* START *
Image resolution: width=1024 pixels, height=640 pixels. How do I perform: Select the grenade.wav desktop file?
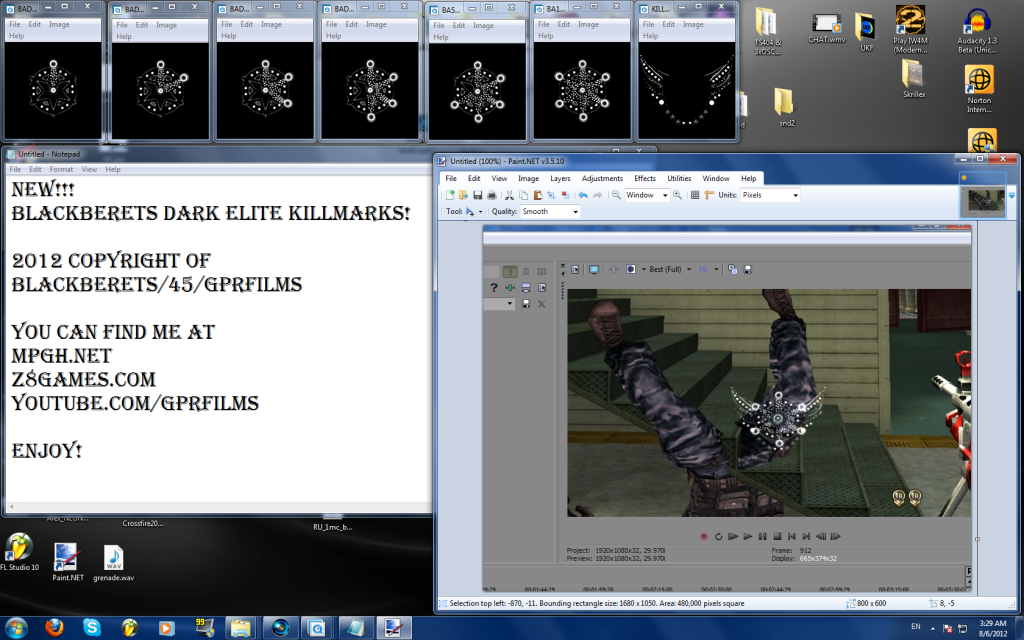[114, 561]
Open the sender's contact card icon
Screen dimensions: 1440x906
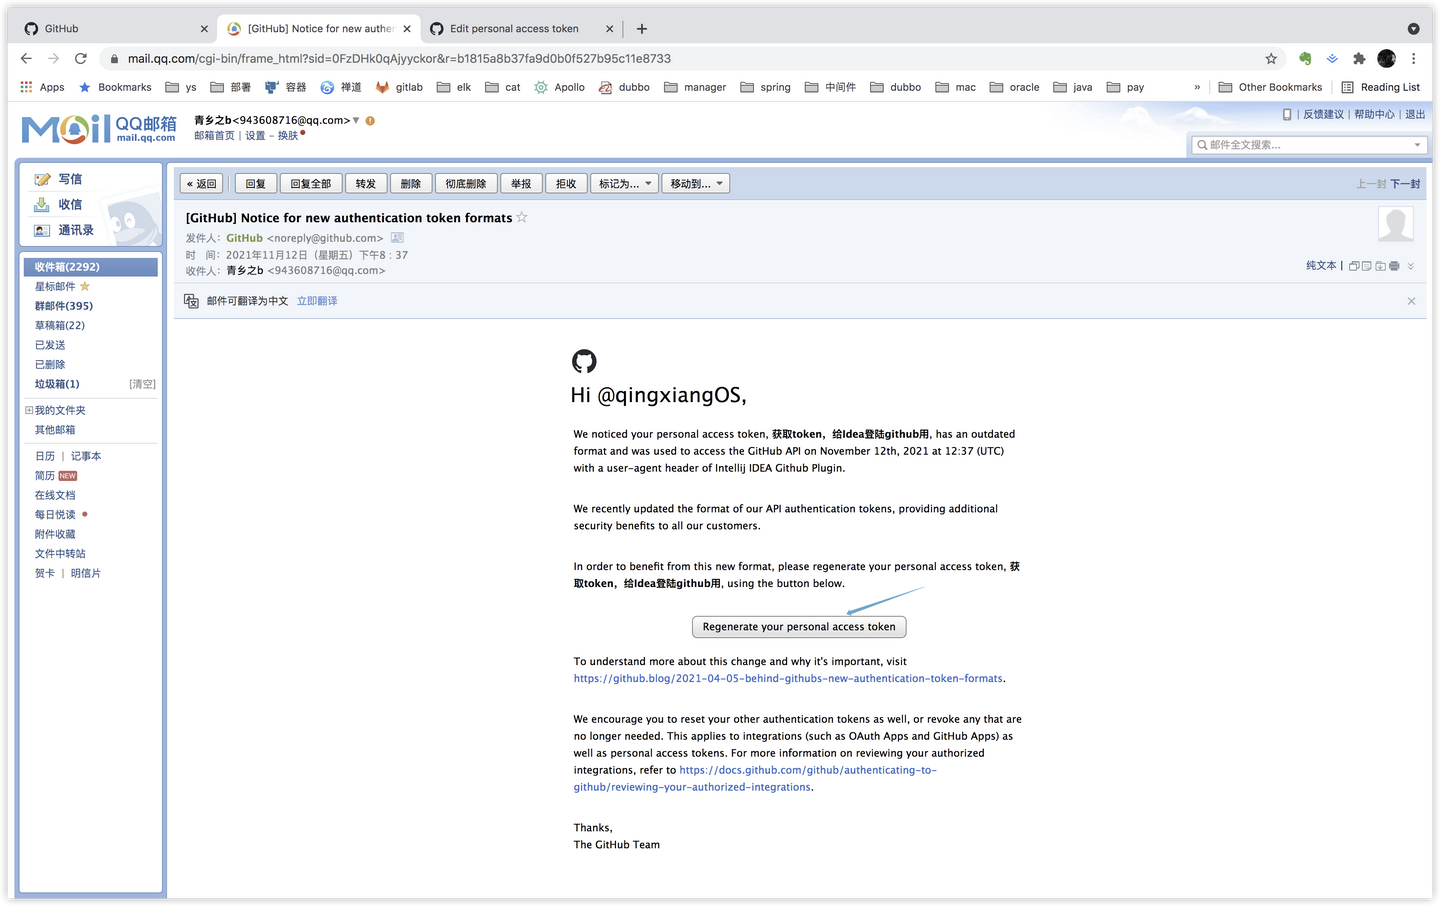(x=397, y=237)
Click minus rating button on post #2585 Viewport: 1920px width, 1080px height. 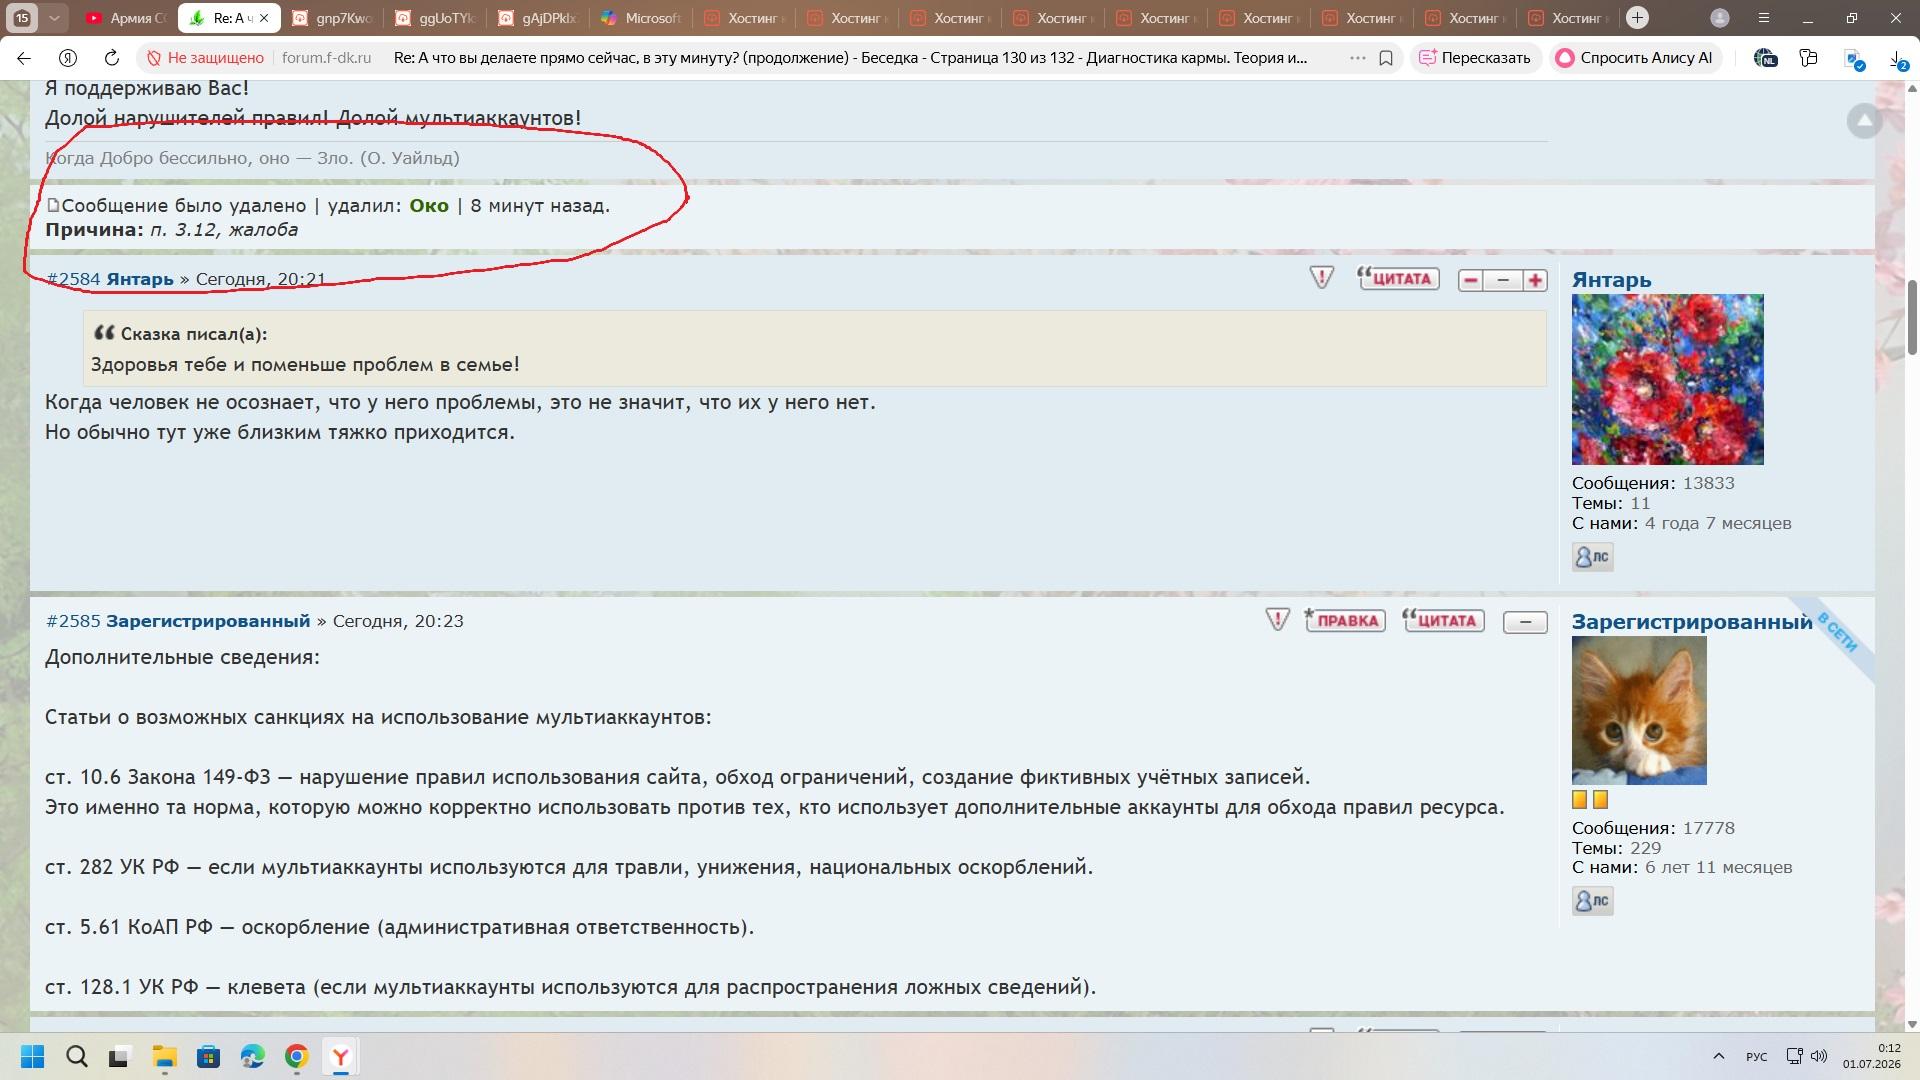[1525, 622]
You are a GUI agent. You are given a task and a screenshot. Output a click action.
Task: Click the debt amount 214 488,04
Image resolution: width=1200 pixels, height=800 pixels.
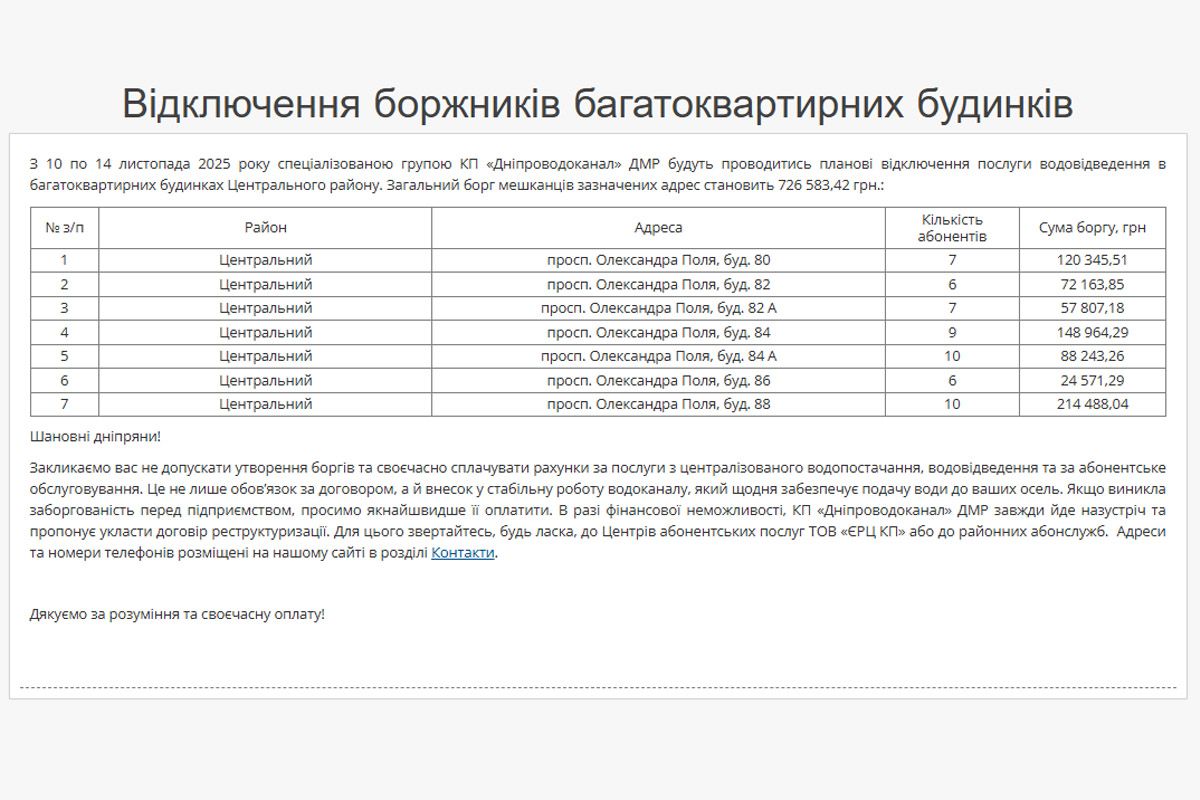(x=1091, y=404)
* END *
=== What the task requires ===
Find every line in the listing above that contains the string "pixels" and copy each of those lines. Matching is case-sensitive.

=== Task output ===
Image resolution: width=1024 pixels, height=640 pixels. How do I perform: Select the grenade.wav desktop file?
Image resolution: width=1200 pixels, height=800 pixels.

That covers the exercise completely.